Sementara itu, Menteri Luar Negeri Iran Abbas Araghchi menyelesaikan kunjungan ke Pakistan dengan menilai pertemuan bersama pejabat Pakistan sebagai “sangat produktif”, namun tetap meragukan keseriusan Washington dalam proses diplomasi. Araghchi bertemu Panglima Angkatan Darat Pakistan Asim Munir serta Perdana Menteri Shehbaz Sharif, sebelum melanjutkan agenda ke Rusia dan Oman.

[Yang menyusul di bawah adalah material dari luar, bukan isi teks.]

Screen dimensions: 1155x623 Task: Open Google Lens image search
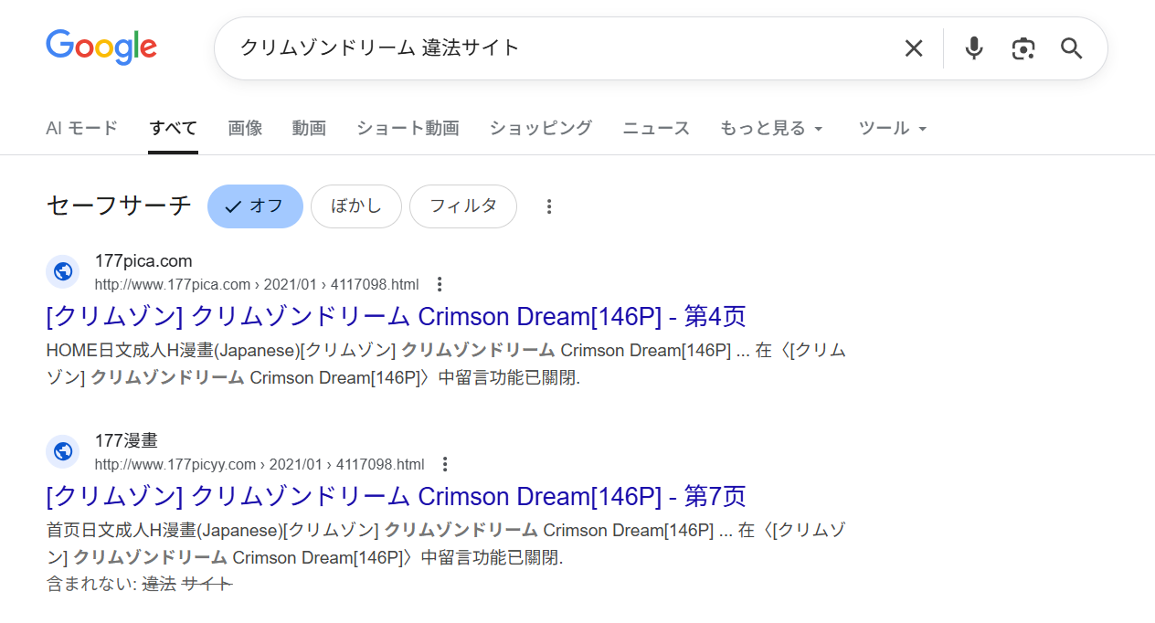click(x=1023, y=48)
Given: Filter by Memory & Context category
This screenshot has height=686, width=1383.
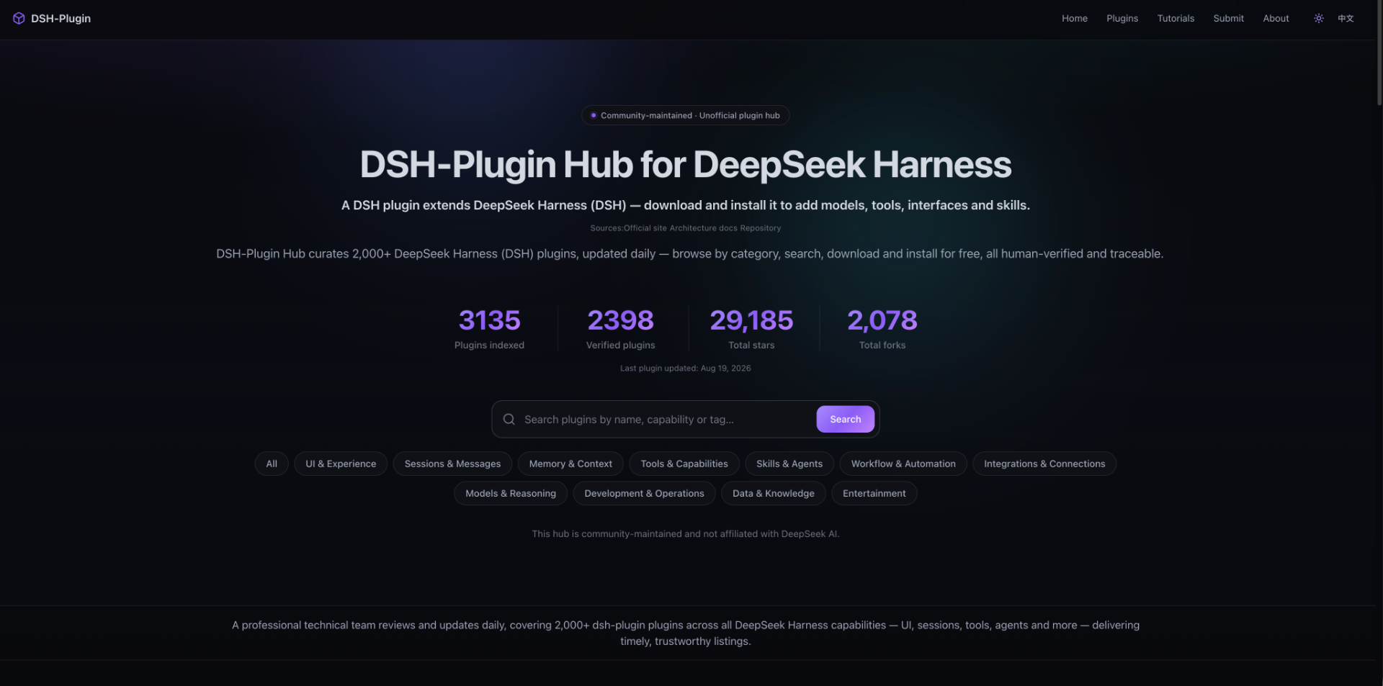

Di panggung politik dalam negeri, Presiden Iran Masoud Pezeshkian menegaskan bahwa Tehran tidak akan terpaksa memasuki negosiasi di bawah tekanan atau blokade. Pezeshkian menuntut Amerika Serikat mencabut hambatan operasional, termasuk blokade pelabuhan Iran, sebagai prasyarat utama sebelum dialog dapat dilanjutkan.
Di sisi militer, United States Central Command (CENTCOM) melaporkan berhasil mencegat sebuah kapal yang diduga merupakan bagian dari “armada bayangan” Iran, yang berusaha mengirim minyak dan gas ke pasar internasional. Penangkapan ini menunjukkan bahwa meski Iran mengandalkan taktik asimetris, Amerika Serikat masih memiliki kemampuan intelijen yang signifikan.
Selain itu, Iran mengeksekusi seorang anggota kelompok bersenjata Jaish al‑Adl yang dianggap terlibat dalam serangan terhadap pasukan keamanan. Tindakan ini menambah dimensi internal keamanan yang semakin kompleks di tengah konflik eksternal.
- Bagher Ghalibaf menyatakan Iran memiliki kartu baru yang dapat mengubah jalannya konflik.
- Trump membatalkan pengiriman utusan ke Pakistan, menegaskan kontrol penuh atas negosiasi.
- Araghchi menilai pertemuan dengan Pakistan produktif, namun skeptis terhadap niat AS.
- Pezeshkian menolak negosiasi paksa dan menuntut penghapusan blokade.
- CENTCOM mencegat kapal armada bayangan Iran, menandakan tekanan ekonomi.
Perundingan Iran dengan Mesir dan Turki terus berlangsung, meski belum ada hasil konkret yang dipublikasikan. Upaya diplomatik ini menunjukkan Tehran berusaha membuka jalur alternatif di luar tekanan Barat.
Secara keseluruhan, pernyataan Ghalibaf tentang “kartu baru” Iran mengisyaratkan adanya peningkatan kemampuan atau taktik yang belum terungkap publik. Kombinasi antara tekanan militer, diplomasi regional, dan sikap keras Washington menandai fase baru dalam konflik yang masih belum menemukan titik keluar. Jika Tehran berhasil memanfaatkan “kartu baru” tersebut, dinamika geopolitik di Timur Tengah berpotensi mengalami perubahan signifikan, dengan implikasi bagi keamanan global.